I grew up being read fairy tales and being called a princess. It’s probably no surprise that I have spent most of my life trying to look the part of someone in need of saving, failing to recognize that I was the one climbing towers and fighting off dragons in order to be the Belle of the ball. I spent so much time looking for saving in the temporary houses of others because I didn’t think I was responsible for the saving I had already done. I wasn’t really looking for a prince to ride off into the sunset with, I was using these bodies to remind me of my own worth.

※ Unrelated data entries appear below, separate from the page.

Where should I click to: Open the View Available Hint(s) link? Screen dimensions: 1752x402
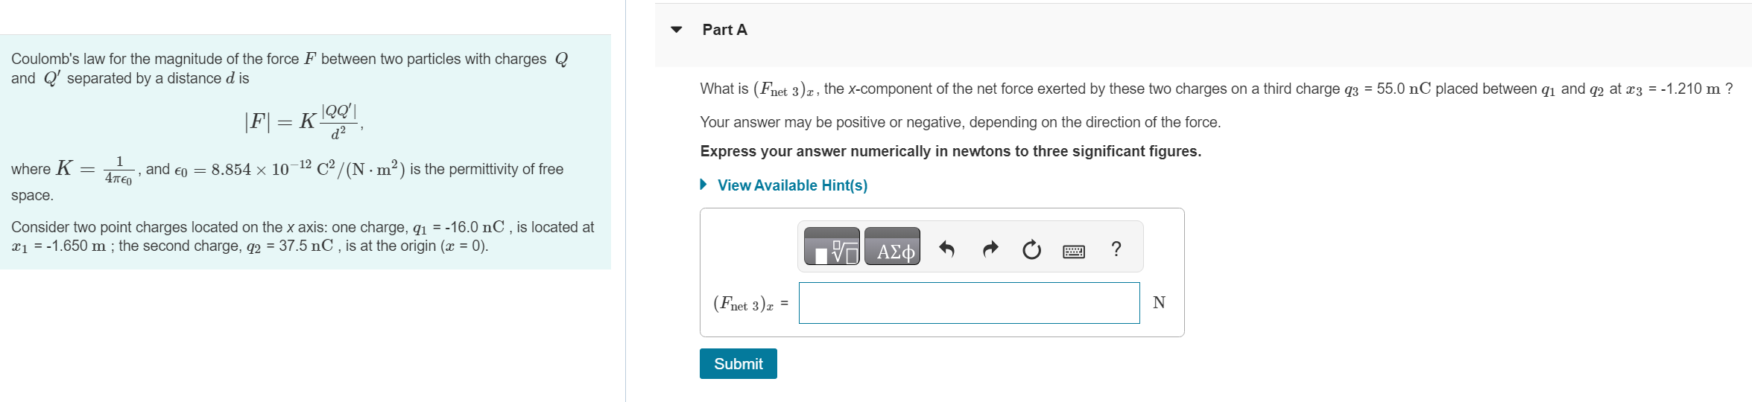[792, 185]
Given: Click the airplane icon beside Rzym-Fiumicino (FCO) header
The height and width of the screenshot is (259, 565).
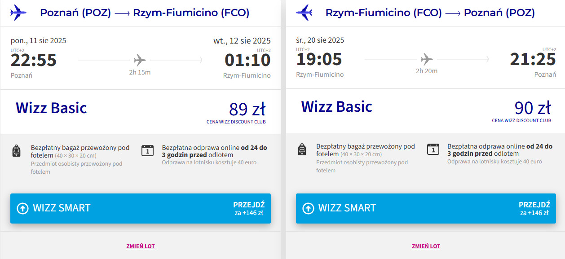Looking at the screenshot, I should tap(304, 13).
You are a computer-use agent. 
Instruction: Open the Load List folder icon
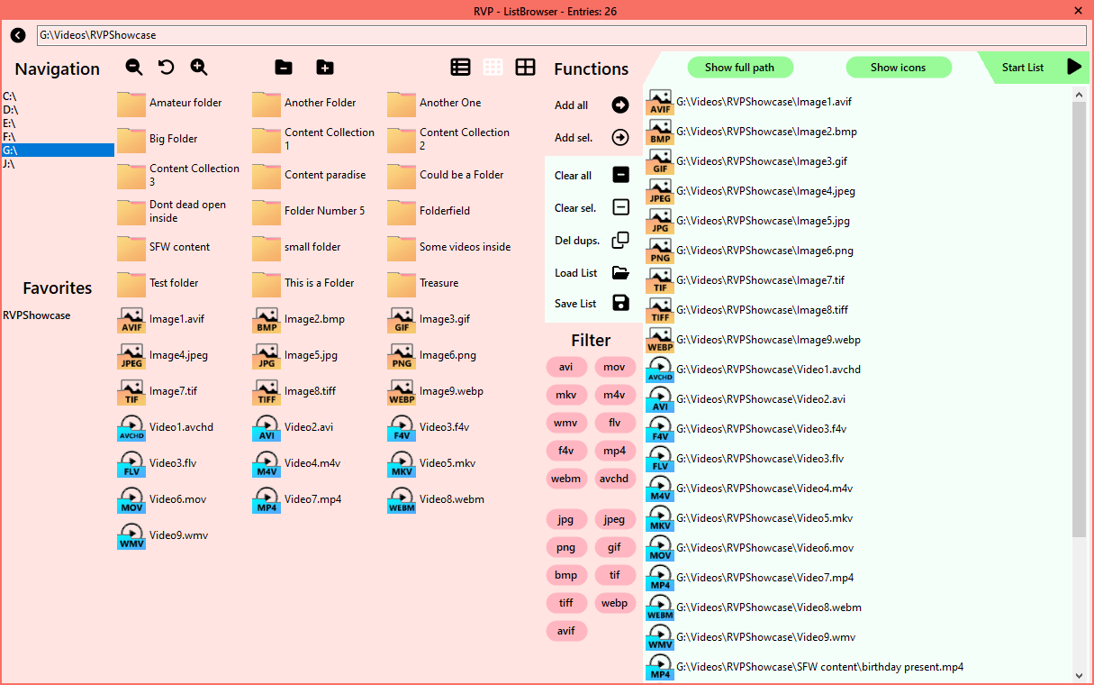620,272
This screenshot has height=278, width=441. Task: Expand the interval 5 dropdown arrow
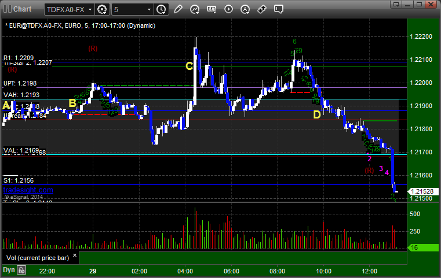[x=150, y=10]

Each time liquor lined lips touch my neck, I was reminded that there are veins in there. There is blood that flows throughout my veins and gives color to this skin I live in. Sometimes I forget that I am alive; a body holding a soul that has enchanting powers. I am a castle high upon a hill with blood that has been passed on to me from a royal lineage. I am the result of two people who loved each other, and that is truly magical.
When handsome hands brush through my hair and leave shivers down my spine, I remember that I am capable of surprising myself. I always thought it was the way strangers’ fingertips touched me that sent electricity through my vertebrae, but it was me. The electricity was conducted from my own hair and the interaction that was my hair grazing over my own shoulder that startled me. I forgot that connecting with myself is something that made me feel alive.
Whenever my collarbone is caressed or kissed, I no longer think that I need bones to be protruding to be loved, but now consider that the parts of me that are convenient are the ones being adored. It was always just a coincidence that there were parts of me that you gravitated towards. I know that I will find love, even if the branches of my wings take shelter closer to my heart.
I always thought that my hand being held had to do with someone thinking that I needed to be reminded that they were there. I had a habit of disappearing, even when my body was still present. I was neglectful of my own knowledge. My hand was being held because of the security I provided others, it was them finding refuge in my touch, not the other way around. I fell for fragile people and brought myself to that level in order to convince them that they were the ones saving me. I know now that I was not kind to myself. I was the one who picked myself up each time, not them.
I hope that others learn to be kinder to themselves as well and realize that at the end of the day, you are the hero in your own story. You have so much worth, so please stop attributing your success to other people, you did this. You were the one to love yourself, even though you needed someone else to project your own feelings unto you.